§ **Quoted passage**

☆ ☆ ☆ ☆

All right. Onto our episode.

All right, y’all, here we are The Testing Psychologist podcast episode 63. This is episode #3 in the What I Wish I Knew series. If you haven’t heard the previous two, go check them out. This is all about Things I wish I knew when I [00:02:00] started out. First one, I talked about what I wish I knew about insurance. Last one, I talked about what I wish I’d done with billing systems. Today, I’m going to be talking about delegating.

I wish I delegated a long time before I did. I’ve talked about this a lot, so I’m not going to belabor this point, but delegating is super important in your practice.

I think I’ve talked about this before and framed this in the context of, a lot of us as practice owners tend to have this belief that we can do everything better than everyone else. I harbored that belief for a long time. That’s admittedly something that I struggle with a little bit in my personal life as well feeling like if I don’t do it, then it’s not going to be done right.

And of course, I learned time and time again from my family and my friends and [00:03:00] in my business that that’s not the case at all. People are capable. You just have to, in many cases, teach them or be clear in your communication about what you’re expecting. I held onto that belief for a long time that I was the only one that could do so many of these tasks in my practice. And I wish that I had just let that go a lot sooner than I did.

There are many ways to delegate, free up some time, and level up your practice. What you do is you trade time for money. When you are not spending hours every week answering the phone, doing your books, playing with your website, doing your social media marketing, or whatever it might be, you free up that time to make money seeing clients or free up that time to [00:04:00] spend time with your family or anything else that you might want to do aside from working.

My good friend, Joe Sanok, former coach of Practice of the Practice told me that I was the highest-paid administrative assistant in the entire country, which is totally true. I don’t know of any other administrative assistants who make $100 to $150 an hour. And in some places, I know that’s way higher for a lot of you. So anything that you would pay someone else less than your hourly rate to do is worth thinking about hiring someone and delegating those things.

A few of the big ones that I have delegated at this point.

Starting small, clerical tasks around the office. I partnered with a local university to get undergraduate interns who are getting class credit and they spend 10 to 15 hours [00:05:00] a week here in our practice doing things like copying, mailing, scanning our records, checking clients in, and little tasks like that are, I would say essential, but maybe not requiring of a ton of skill. So undergraduate interns are great for that. If you find the right intern, that can even include things like blogging for your practice, doing graphics, doing marketing, or any number of things.

Another thing that I think is huge to outsource is answering the phone. Many of us are in appointments most of the day, either doing intakes, feedback, or testing sessions. And there’s so much research out there around calling people back quickly and how likely you are to book an appointment. So that is super important. You can partner with a VA service.

☆ ☆ ☆ ☆

§ **Given material**
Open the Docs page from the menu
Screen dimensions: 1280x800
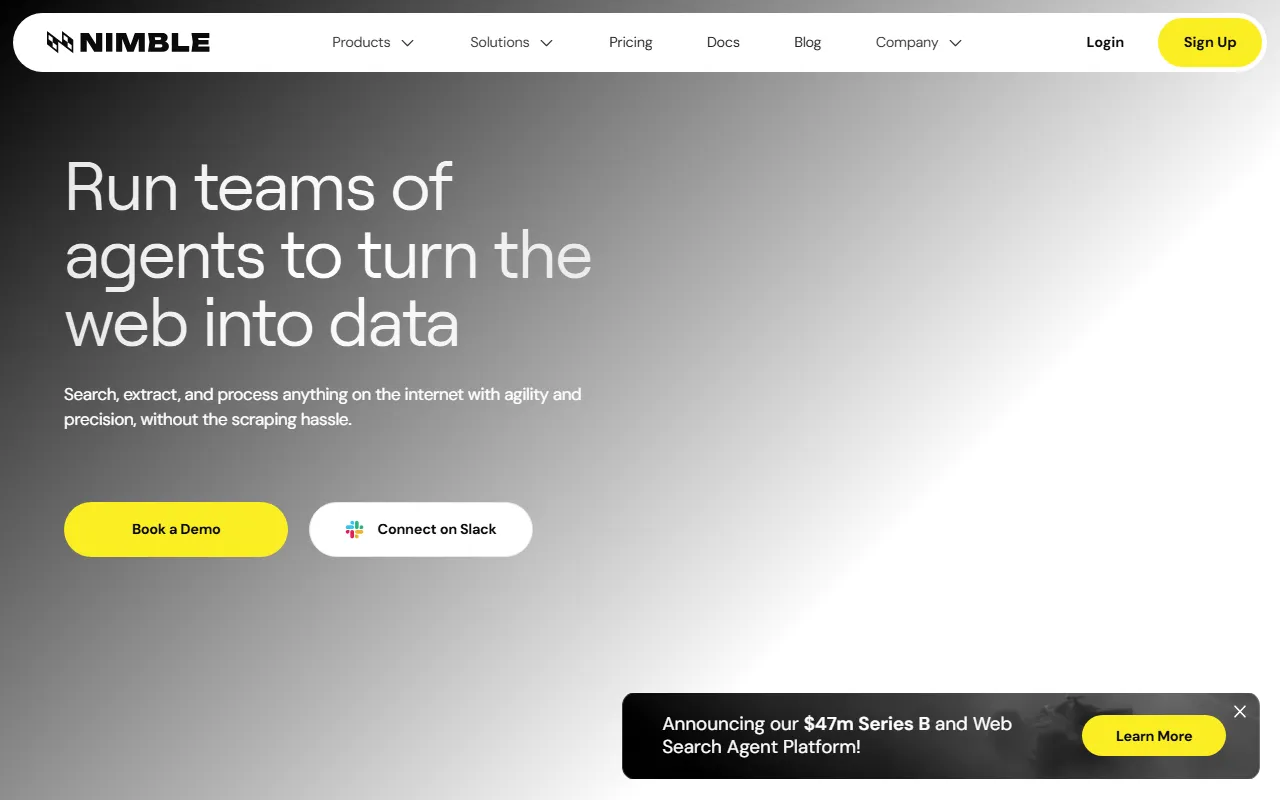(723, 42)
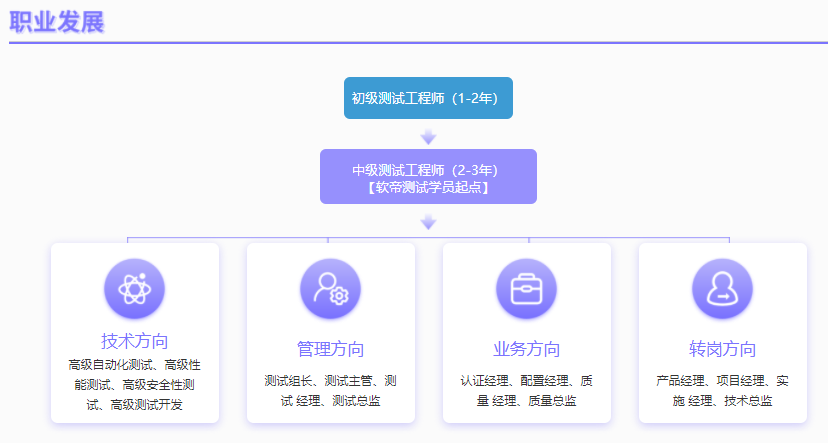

☆ ☆ ☆ ☆

§ **Problem set**
**A.** Decide whether each statement below agrees with the podcast transcript about delegating. Answer yes or no for each, and quote the deciding words. (i) This is the third episode in the What I Wish I Knew series. (ii) The undergraduate interns are paid an hourly wage. (iii) Joe Sanok called the speaker the highest-paid administrative assistant in the country.
**B.** According to the podcast transcript about delegating, how many hours a week do the undergraduate interns spend in the practice?
**C.** Carry on the podcast transcript about delegating, starting after its final sentence.

§ **Answers below**
**A.**
(i) Yes: "This is episode #3 in the What I Wish I Knew series."
(ii) No: "undergraduate interns who are getting class credit"
(iii) Yes: "told me that I was the highest-paid administrative assistant in the entire country"

**B.** They spend 10 to 15 hours a week there.

**C.**
Gosh, it took me forever to hire, that time it was [00:06:00] a grad student who had some free time in her schedule to answer the phones and she was fantastic, but I didn’t think anybody could be fantastic until I did it. So you can check out a VA. If you’re grossing a lot per month, then you can think about an admin assistant as well, a full-time admin assistant, but either way, it’s helpful. It also forced me to write out some of my phone scripts and start to document my processes, which I will be talking about next time.

Otherwise, you can outsource your billing. I talked about that last time. I’ve talked about it many times. Outsourcing billing is super helpful. Yes, it is 5% off your top-line revenue, but for many of us, if you are not doing a good job with billing, 5% is a small fee compared to what you’re already losing from not having a billing company. So [00:07:00] outsource your billing.

And then there’s a ton of other stuff that you can outsource that I again held onto for a long time. I did our taxes for a long time myself. I maintained our website for a long time. I still maintain our website but that is because I’ve been very deliberate in thinking through it, and I know that that is something that I enjoy and I want to continue doing. So I still do that, but I did outsource some of the harder parts when we upgraded our site recently, and that was super helpful.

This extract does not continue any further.